I have more life in my life.

Allegory Studios >>

Community: Avon and Eagle

Describe your success story.
When I arrived in the Vail Valley, Allegory was a 2-person company with an office here and one in Upstate NY. Today, we have a team of 8 marketing professionals focused on building brands that build business. As we look to the future, Allegory is positioned at the intersection of culture and communications with tools and training programs that expand our reach beyond the U.S.

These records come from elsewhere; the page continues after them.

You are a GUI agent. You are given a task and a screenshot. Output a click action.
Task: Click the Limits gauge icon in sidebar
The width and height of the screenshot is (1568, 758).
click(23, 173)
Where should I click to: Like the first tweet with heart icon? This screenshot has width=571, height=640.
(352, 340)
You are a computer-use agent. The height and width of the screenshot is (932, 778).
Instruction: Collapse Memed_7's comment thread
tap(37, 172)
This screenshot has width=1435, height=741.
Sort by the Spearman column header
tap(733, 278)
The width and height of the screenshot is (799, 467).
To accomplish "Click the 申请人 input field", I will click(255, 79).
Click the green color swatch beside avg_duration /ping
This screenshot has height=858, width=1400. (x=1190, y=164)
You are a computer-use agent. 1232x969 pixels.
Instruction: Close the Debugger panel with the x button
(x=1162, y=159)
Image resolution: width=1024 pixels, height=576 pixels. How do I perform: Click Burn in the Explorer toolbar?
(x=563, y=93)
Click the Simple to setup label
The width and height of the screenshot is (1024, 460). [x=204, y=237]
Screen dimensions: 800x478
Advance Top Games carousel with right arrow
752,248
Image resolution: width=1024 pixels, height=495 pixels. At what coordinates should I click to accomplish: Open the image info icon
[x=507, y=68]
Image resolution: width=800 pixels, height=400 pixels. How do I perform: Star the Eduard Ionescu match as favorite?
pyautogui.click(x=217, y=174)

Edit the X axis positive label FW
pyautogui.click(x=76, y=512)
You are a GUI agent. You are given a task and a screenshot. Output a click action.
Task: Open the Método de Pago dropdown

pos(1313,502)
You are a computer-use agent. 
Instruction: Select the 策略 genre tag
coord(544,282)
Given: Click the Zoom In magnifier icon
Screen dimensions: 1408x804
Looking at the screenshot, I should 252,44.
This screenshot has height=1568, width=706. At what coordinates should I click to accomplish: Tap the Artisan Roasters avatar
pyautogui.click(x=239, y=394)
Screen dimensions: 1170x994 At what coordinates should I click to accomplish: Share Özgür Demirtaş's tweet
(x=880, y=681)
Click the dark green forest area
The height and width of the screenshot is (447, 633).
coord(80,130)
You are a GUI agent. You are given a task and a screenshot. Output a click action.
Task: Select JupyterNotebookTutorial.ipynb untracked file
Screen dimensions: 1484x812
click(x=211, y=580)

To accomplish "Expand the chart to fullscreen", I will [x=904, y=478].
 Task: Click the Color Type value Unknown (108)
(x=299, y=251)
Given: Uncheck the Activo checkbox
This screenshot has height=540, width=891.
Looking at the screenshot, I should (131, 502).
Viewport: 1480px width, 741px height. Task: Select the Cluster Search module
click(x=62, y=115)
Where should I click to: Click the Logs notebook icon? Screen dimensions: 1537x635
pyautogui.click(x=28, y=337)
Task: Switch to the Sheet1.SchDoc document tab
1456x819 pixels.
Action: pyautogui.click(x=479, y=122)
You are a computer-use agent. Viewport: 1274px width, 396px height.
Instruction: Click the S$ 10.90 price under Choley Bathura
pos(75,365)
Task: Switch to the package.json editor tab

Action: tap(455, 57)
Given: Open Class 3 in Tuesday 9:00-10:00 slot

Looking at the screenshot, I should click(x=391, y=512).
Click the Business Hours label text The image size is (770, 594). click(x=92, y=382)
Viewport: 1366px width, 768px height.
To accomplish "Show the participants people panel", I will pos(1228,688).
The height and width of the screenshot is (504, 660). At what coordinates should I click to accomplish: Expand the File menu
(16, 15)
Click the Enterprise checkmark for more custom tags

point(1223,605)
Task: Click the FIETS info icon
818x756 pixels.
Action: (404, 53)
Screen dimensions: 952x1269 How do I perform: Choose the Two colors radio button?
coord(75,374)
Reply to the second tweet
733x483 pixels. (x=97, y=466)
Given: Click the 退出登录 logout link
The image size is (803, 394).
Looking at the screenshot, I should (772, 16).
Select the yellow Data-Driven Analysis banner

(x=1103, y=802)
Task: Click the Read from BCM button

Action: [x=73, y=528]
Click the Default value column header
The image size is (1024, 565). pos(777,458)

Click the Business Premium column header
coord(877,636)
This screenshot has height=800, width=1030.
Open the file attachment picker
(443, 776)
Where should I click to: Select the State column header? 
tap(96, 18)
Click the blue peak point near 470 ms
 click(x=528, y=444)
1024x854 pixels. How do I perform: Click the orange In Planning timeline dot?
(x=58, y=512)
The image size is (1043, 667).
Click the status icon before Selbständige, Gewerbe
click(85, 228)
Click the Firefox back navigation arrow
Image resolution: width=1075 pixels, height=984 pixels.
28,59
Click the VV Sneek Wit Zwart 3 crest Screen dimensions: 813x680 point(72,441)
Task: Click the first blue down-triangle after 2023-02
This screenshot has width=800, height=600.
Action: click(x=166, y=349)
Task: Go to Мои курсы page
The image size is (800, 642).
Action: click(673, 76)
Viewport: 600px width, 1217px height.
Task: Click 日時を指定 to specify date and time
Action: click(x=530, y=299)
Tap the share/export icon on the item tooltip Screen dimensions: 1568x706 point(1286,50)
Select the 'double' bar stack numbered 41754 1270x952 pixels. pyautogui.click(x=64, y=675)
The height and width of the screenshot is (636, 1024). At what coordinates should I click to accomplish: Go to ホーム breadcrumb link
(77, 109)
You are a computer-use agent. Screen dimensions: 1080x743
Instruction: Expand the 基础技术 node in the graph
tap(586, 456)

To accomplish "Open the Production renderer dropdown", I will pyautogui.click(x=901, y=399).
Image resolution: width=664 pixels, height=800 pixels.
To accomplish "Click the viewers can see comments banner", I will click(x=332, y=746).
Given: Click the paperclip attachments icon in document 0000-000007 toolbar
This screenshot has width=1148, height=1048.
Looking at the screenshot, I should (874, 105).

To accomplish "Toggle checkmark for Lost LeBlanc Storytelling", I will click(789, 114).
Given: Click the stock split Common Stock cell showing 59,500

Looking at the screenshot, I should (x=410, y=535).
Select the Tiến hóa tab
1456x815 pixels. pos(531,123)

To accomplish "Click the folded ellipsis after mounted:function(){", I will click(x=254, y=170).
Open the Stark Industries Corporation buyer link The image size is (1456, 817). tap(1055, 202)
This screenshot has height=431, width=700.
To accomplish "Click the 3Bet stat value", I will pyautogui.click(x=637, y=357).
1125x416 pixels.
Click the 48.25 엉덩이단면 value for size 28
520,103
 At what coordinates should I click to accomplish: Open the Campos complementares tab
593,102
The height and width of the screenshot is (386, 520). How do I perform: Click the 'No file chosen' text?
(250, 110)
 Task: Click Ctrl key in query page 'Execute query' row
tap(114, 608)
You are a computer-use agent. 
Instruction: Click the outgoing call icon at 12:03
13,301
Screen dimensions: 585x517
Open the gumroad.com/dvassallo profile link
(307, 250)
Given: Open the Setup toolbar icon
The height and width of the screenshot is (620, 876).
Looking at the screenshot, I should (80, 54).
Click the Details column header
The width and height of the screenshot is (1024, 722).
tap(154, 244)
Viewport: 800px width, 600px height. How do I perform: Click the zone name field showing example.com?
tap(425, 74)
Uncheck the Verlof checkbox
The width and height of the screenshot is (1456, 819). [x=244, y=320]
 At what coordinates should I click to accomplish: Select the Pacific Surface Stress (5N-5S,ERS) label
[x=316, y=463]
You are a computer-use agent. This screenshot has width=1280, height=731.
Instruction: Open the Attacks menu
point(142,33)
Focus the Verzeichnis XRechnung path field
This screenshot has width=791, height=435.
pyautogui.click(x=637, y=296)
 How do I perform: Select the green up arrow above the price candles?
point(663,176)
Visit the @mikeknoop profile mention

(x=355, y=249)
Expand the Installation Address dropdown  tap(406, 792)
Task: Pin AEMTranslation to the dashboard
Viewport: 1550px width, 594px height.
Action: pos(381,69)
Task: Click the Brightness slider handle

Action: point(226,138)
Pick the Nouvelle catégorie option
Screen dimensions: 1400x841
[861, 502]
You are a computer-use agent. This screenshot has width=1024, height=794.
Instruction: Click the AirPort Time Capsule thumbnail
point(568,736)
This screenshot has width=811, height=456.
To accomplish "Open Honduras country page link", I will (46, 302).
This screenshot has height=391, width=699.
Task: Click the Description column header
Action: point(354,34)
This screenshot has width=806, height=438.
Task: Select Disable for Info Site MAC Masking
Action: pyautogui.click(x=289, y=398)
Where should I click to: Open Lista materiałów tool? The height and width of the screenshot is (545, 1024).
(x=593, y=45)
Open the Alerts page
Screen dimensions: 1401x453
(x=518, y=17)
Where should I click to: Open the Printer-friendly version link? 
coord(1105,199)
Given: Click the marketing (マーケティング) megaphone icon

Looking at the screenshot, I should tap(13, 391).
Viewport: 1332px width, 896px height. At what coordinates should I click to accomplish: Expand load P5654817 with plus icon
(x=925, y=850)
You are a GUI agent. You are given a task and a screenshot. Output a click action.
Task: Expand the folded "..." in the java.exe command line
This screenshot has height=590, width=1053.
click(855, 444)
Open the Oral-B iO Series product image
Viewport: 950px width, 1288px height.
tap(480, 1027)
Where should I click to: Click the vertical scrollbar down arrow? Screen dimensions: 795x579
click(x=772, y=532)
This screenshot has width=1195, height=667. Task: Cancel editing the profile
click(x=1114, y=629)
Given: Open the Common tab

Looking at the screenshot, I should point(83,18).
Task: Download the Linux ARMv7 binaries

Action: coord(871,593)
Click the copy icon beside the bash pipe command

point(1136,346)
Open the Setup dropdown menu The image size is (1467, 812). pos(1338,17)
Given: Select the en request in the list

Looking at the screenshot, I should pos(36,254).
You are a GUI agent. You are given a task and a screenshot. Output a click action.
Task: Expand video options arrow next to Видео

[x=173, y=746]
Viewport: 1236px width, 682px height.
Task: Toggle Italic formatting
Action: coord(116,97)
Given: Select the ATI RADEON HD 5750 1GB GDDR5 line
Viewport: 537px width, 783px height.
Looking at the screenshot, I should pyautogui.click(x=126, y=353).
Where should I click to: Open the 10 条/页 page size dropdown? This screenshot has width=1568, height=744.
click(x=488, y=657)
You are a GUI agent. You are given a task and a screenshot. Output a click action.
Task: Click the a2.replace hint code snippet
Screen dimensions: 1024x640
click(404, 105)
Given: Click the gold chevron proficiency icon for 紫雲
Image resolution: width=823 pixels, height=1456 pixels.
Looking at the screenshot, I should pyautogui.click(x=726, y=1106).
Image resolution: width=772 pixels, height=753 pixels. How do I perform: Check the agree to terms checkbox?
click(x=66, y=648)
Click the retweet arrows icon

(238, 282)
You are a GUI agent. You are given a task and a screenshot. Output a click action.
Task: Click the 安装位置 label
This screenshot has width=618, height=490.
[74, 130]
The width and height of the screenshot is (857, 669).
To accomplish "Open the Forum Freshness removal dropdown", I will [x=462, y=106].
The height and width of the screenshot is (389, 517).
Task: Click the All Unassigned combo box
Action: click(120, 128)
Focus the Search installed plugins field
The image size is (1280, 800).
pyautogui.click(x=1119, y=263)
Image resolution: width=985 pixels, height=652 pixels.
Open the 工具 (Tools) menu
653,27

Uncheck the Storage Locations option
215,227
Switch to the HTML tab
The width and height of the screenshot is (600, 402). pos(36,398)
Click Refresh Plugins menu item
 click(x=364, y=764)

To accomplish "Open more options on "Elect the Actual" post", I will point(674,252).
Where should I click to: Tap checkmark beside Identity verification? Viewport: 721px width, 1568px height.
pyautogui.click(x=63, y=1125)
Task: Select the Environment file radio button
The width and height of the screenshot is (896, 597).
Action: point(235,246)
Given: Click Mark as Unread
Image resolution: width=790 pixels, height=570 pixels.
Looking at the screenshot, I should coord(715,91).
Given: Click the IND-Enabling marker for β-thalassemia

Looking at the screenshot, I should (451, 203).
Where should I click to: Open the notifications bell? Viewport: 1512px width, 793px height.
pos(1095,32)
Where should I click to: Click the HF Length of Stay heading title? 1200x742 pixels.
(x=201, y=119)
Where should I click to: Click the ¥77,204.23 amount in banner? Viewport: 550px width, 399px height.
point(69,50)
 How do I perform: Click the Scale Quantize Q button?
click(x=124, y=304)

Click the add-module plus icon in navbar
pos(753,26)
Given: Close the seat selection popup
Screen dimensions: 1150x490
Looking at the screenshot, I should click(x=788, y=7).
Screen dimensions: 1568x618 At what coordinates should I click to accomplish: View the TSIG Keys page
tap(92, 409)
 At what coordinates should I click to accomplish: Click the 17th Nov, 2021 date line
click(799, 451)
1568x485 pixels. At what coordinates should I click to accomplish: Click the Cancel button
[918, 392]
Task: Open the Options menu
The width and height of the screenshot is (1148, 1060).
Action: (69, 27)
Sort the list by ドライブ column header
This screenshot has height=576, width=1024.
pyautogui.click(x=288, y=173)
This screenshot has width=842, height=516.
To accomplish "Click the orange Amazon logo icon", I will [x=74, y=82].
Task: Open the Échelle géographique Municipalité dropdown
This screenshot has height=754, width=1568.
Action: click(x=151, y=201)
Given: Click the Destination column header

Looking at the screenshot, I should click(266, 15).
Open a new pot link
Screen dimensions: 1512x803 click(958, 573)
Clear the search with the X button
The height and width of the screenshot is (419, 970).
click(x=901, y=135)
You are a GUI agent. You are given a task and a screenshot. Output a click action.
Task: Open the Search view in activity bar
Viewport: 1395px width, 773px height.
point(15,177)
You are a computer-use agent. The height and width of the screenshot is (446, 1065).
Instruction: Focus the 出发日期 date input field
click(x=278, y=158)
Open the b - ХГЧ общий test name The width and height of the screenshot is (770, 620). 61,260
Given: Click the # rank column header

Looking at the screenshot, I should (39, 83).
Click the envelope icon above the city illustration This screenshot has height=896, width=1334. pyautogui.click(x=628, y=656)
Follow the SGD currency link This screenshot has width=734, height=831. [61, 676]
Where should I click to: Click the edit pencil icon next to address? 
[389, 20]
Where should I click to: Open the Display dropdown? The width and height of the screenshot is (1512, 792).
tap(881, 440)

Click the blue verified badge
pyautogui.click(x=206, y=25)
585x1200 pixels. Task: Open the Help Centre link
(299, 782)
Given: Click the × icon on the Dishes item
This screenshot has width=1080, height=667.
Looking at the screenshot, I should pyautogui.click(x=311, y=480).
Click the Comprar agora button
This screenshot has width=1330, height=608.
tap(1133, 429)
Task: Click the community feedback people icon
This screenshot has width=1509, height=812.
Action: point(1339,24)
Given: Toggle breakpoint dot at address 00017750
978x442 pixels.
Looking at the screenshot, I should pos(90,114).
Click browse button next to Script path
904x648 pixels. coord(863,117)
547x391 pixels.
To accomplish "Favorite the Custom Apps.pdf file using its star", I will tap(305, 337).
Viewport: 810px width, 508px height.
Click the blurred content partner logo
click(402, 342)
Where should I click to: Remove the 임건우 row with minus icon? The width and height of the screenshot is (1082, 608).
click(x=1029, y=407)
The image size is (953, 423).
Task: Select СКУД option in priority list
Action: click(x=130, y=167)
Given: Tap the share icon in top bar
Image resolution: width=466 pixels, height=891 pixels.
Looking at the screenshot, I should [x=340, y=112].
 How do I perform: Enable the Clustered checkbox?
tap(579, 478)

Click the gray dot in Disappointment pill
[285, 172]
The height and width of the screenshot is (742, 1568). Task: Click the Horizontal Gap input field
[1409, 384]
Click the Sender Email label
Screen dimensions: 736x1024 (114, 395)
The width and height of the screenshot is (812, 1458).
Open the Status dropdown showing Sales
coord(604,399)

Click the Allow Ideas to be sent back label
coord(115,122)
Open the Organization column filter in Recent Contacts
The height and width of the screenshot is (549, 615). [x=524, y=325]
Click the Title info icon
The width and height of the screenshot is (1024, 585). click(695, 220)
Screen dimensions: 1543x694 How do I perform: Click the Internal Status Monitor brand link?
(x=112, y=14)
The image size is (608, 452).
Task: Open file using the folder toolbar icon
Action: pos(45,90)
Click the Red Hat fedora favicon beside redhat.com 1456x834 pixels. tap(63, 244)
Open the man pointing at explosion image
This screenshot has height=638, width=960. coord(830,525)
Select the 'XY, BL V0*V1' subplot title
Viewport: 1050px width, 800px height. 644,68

Why did you choose to do business in the Vail Valley?
Virtual business was just being coined as a model when Allegory was founded in 2001. At the time, I was living in the Washington, DC area and my business partner (and sister) was based in Saratoga Springs, NY. Each of us left full-time marketing careers to pursue freelance opportunities that provided the flexibility we needed to raise our young families.

I didn’t even have a cell phone when we started because I remember reviewing the landline bill and charging back long distance calls to clients. The Internet was just being introduced; people were thrilled when we brought their organizations onto the World Wide Web in Adobe Flash. Allegory grew our brand ad marketing business through friends, referrals and public speaking. Soon we were working with businesses across the U.S.

Relocating to the Vail Valley in 2004 was a family decision. From 9/11 to the DC sniper and my husband’s grinding Beltway commute (he started calculating how many years of his life would be spent in a car), we were ready to try something new. Moving my office to Eagle meant packing up a phone and desktop and reminding clients not to call too early because I was in now on the Mountain Standard Time. That was the start of “Allegory West.”

What are the advantages of doing business here?
For me, the biggest business advantage is personal: I have more life in my life.

  • Longer, brighter days: Against an open skyline, it’s lighter longer in any season. The sun is energizing. Before or after work, there’s time to hike, ride, pursue a passion or create a fabulous feast for your family.
  • Inspirational commutes: We traded in the stress of traffic for breath-taking views of the sun splashing across red rocks and mountain peaks.
  • Family adventures: When you are skiing or camping with your kids against the backdrop of a big blue sky, it’s hard to imagine a better setting for bonding and memories.
  • Health and fitness: You can make it a priority here.
  • Small town sophistication: We work in a sophisticated small town environment; fewer people, yes, but many are professionals who have studied, lived and worked around the world.

What advice would you give to someone entering our mountain economy?
It took time to adapt to life and business in the mountains. While we had visited my in-laws here for years, it was strange to stay. The landscape was larger, but in the first year or two, it felt like my world got smaller.

Here are some of the things I learned:

  • Make it a priority to stay relevant: Living in the resort community is not a permission slip to slack off. You will likely have to work harder at keeping up with cultural shifts in your industry and the world at large. Find ways to stay on the edge of your game through professional groups, blogs, conferences, partnerships and more.
  • Get out of town: You will get mountain fever and you will miss the buzz of metropolitan life. Build travel breaks into your business schedule. Whether connecting with a client face-to-face or attending an educational workshop that inspires, you will return renewed and ready to work.
  • Make friends: Personal connections are the make-it or break-it factor to your transition. Working remotely from a home office, it was too easy to become isolated. I had to make the first move – signing up for a committee at school, joining a kickboxing class, and volunteering for a non-profit. I have also rented office space in Eagle and Avon where it’s easier to connect with other professionals.

Give it time: My mother told me it takes three years to adjust to a major move. She was right. The first year, you do everything for the first time. The second year, you say, “This is what we did last year.” And the third year, it becomes a tradition. I love traditions.